Я начал позднее других и должен работать вдвое больше, чтобы наверстать упущенное, но, несмотря на все свое рвение, я был бы вынужден остановиться, если бы не ты...
Расскажу тебе, что я приобрел.
Во-первых, большой этюдник, вмещающий двенадцать тюбиков акварели и имеющий двойную крышку, которая в откинутом виде служит палитрой; в этюднике можно держать одновременно штук шесть кистей. Это вещь очень полезная для работы на воздухе и, по существу, совершенно мне необходимая, но стоит она очень дорого, и я долго откладывал покупку, а покамест работал, пользуясь блюдечками с краской, которые очень неудобны для переноски, особенно когда приходится тащить с собой и другие предметы. Словом, это прекрасная штука, и мне ее хватит надолго.

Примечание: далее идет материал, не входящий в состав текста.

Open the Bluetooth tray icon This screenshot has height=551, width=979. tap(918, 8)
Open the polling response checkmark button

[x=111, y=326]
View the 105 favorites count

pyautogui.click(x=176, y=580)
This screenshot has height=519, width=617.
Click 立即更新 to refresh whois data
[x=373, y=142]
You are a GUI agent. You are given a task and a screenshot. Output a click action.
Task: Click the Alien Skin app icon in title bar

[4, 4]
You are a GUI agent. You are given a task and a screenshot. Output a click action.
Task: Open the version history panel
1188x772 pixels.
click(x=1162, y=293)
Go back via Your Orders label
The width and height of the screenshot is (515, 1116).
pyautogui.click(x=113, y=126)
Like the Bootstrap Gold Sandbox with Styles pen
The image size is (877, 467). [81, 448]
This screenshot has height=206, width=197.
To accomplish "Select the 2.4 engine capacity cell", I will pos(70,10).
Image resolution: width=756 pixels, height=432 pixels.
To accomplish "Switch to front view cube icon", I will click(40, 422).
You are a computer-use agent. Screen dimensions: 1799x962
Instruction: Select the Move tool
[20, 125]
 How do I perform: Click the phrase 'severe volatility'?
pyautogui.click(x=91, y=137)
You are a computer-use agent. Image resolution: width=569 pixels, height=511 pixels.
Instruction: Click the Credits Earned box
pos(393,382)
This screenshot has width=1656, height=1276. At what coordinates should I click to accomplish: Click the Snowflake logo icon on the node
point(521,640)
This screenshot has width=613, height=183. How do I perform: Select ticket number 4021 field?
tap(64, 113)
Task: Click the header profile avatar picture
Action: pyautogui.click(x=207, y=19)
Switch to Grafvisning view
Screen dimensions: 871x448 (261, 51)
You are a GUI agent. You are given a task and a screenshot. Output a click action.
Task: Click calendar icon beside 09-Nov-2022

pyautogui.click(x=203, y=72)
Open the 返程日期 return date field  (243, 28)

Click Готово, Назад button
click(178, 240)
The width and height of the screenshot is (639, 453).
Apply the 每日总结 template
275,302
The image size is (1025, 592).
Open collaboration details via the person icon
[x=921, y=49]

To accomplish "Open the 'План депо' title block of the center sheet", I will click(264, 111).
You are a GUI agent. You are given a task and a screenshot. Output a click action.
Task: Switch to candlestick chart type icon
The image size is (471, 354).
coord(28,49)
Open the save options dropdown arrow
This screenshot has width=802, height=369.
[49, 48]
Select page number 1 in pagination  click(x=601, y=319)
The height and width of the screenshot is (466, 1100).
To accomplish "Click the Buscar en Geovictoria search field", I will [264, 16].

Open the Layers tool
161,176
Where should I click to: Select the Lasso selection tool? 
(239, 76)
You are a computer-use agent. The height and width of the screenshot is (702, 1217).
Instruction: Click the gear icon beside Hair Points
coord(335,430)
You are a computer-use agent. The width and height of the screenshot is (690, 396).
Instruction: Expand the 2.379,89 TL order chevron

Одновременно я сделал запас акварельных красок, пополнил и обновил набор кистей. Кроме того, у меня теперь имеется абсолютно все, что необходимо для работы маслом, а также запас масляных красок в больших тюбиках (они гораздо дешевле маленьких). Но как ты понимаешь, я и в акварели, и в масле ограничился лишь самыми простыми красками: красной, желтой и коричневой охрами, кобальтом и прусской синей, неаполитанской желтой, черной и белой, сиенской землей и, в дополнение к ним, чуточку кармина, сепии, киновари, ультрамарина и гуммигута в маленьких тюбиках.
От приобретения красок, которые можно смешивать самому, я воздержался. Я полагаю, что моя палитра практична и краски на ней здоровые. Ультрамарин, кармин и прочее добавляются лишь в случае крайней необходимости.
Я начну с маленьких вещей, но надеюсь еще этим летом попрактиковаться углем в более крупных этюдах, с тем чтобы писать потом в большем формате.
Поэтому я заказал новую и, надеюсь, лучшую перспективную рамку,* которую можно устанавливать на неровной почве дюн с помощью двух подставок (см. прилагаемый рис.).
Я еще надеюсь когда-нибудь передать то, что мы видели с тобой в Схевенингене, — песок, море и небо.
223
Я также решительно намерен уяснить себе с помощью пейзажной живописи некоторые вопросы техники, знание которых, как я чувствую, понадобится мне для фигуры, А именно, я должен разобраться, как передавать различные материалы, тон и цвет. Одним словом, как передавать объем и массу предмета.
224
Должен сказать, что живопись маслом не кажется мне такой чуждой, как ты, может быть, предполагаешь. Напротив, она мне особенно нравится, и нравится по той причине, что она является мощным средством выражения. В то же время с ее помощью можно передать и очень нежные вещи, можно сделать так, что мягкий серый или зеленый зазвучит среди грубых тонов...
Но я придавал большое значение рисованию и буду продолжать это делать, потому что оно — становой хребет живописи, ее костяк, который поддерживает все остальное.